Ontario’s first auction of emission allowances under its new cap-and-trade program went off without a hitch, according to the province. Ontario put up almost 25.3 million 2017 vintage allowances, and the entire inventory sold at an average price of $18.08. It also put up 3.1 million 2020 vintage allowances, and sold 812,000 at an average price of $18.07. Each allowance represents one tonne of carbon dioxide equivalent.
The auction, held on March 22, 2017, poured $472 million into Ontario’s Greenhouse Gas Reduction Account. By law, funds in that account may only be spent on greenhouse gas reduction initiatives and administrative expenses.

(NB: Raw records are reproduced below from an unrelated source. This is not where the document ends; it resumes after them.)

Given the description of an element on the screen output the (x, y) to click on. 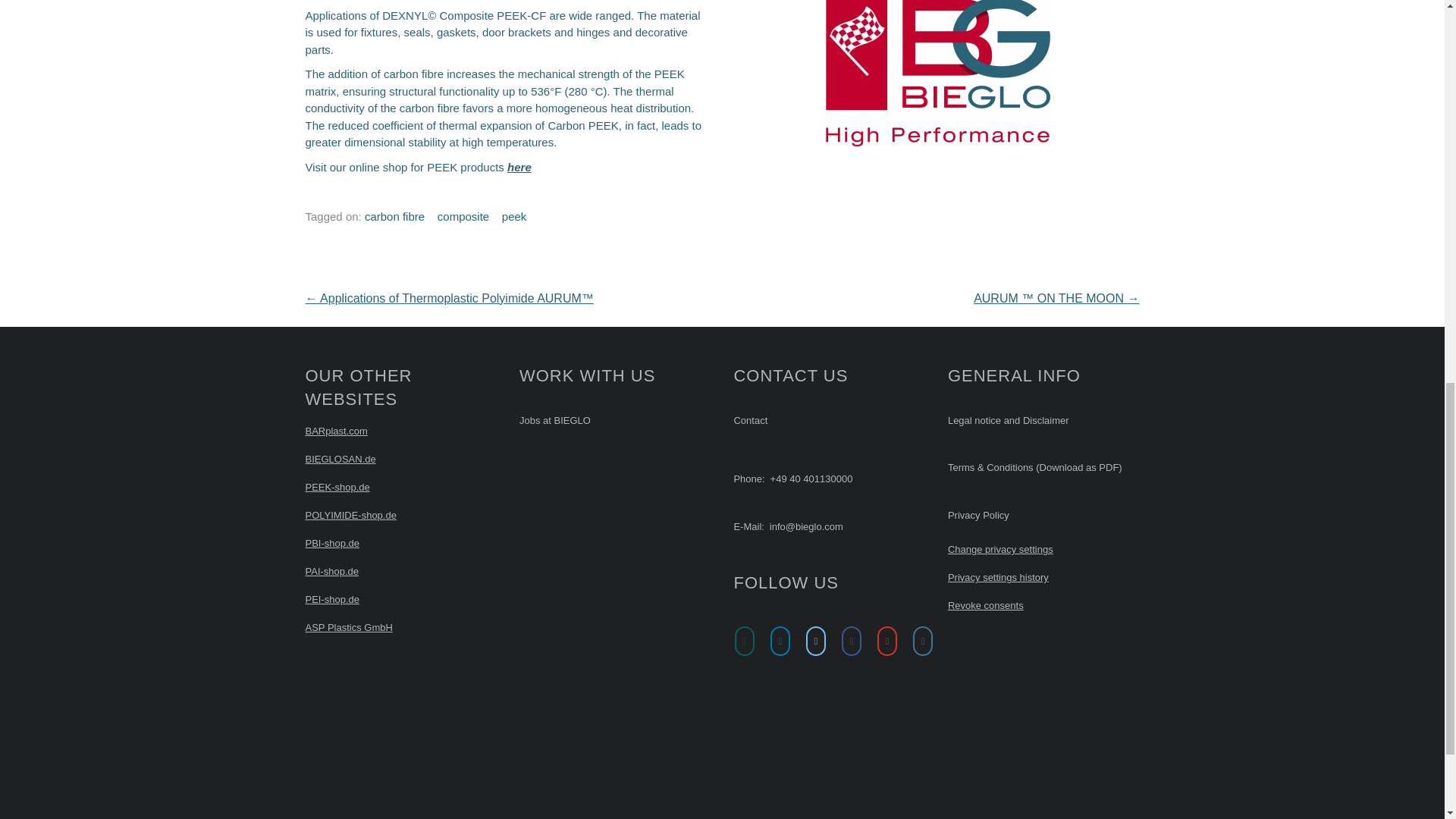
Bieglo High Performance Logo (935, 73)
Europages Logo (882, 720)
Wer liefert Was Logo (771, 724)
Given the description of an element on the screen output the (x, y) to click on. 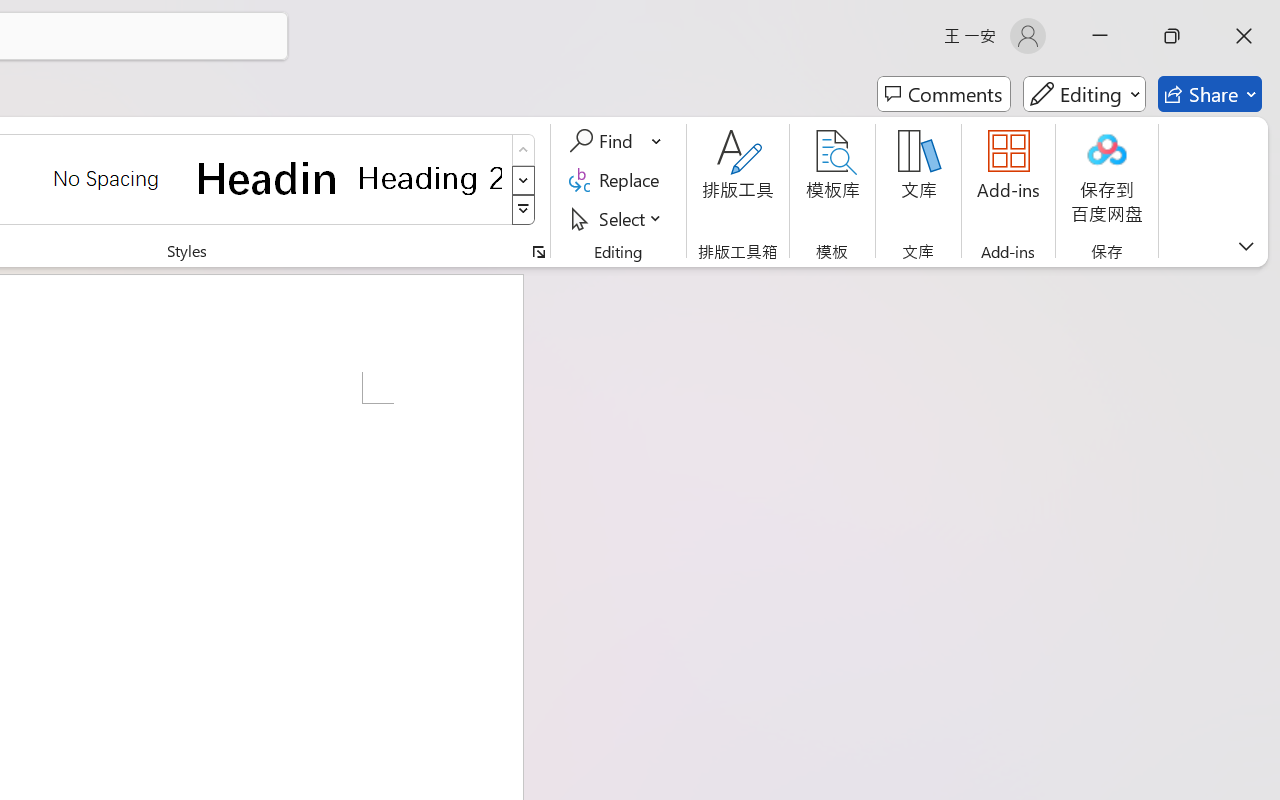
Select (618, 218)
Styles... (538, 252)
Styles (523, 209)
Given the description of an element on the screen output the (x, y) to click on. 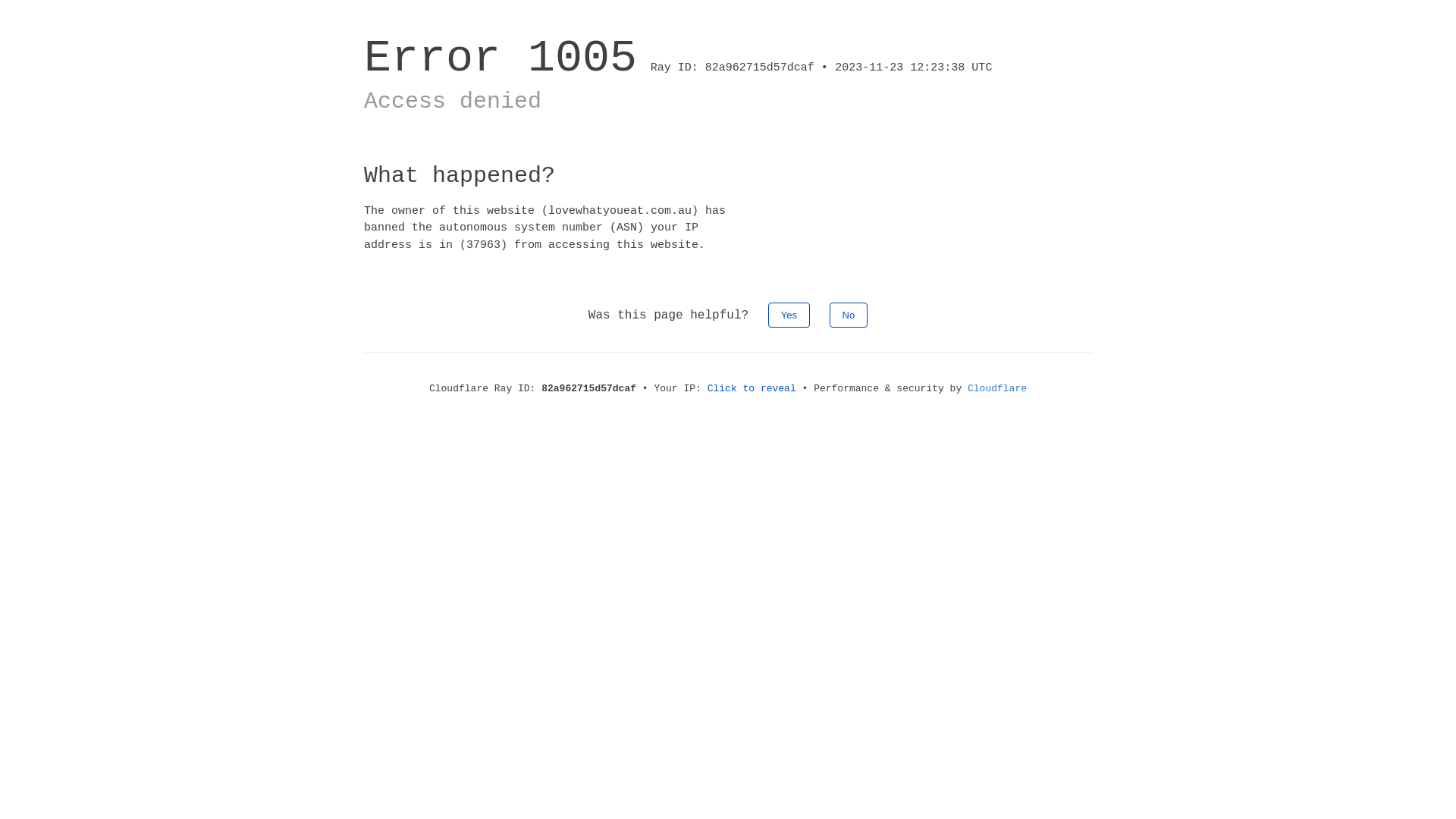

Ontario has already committed $325 million to its Green Investment Fund, which has similar objectives. That fund was included in Ontario’s 2015-16 budget and was framed as a “down payment” on cap-and-trade revenue.
It’s unclear whether the proceeds from the first auction will be used to reimburse the treasury for the $325-million down payment, or if they will be incremental. According to a Ministry of the Environment and Climate Change spokesperson, the ministry has not made any final decision on how the proceeds of the auction will be invested.
However, the ministry has developed a comprehensive process, including evaluation criteria, which will be applied against requests for funding. The objective, according to the ministry, is to ensure that projects are assessed fairly and objectively.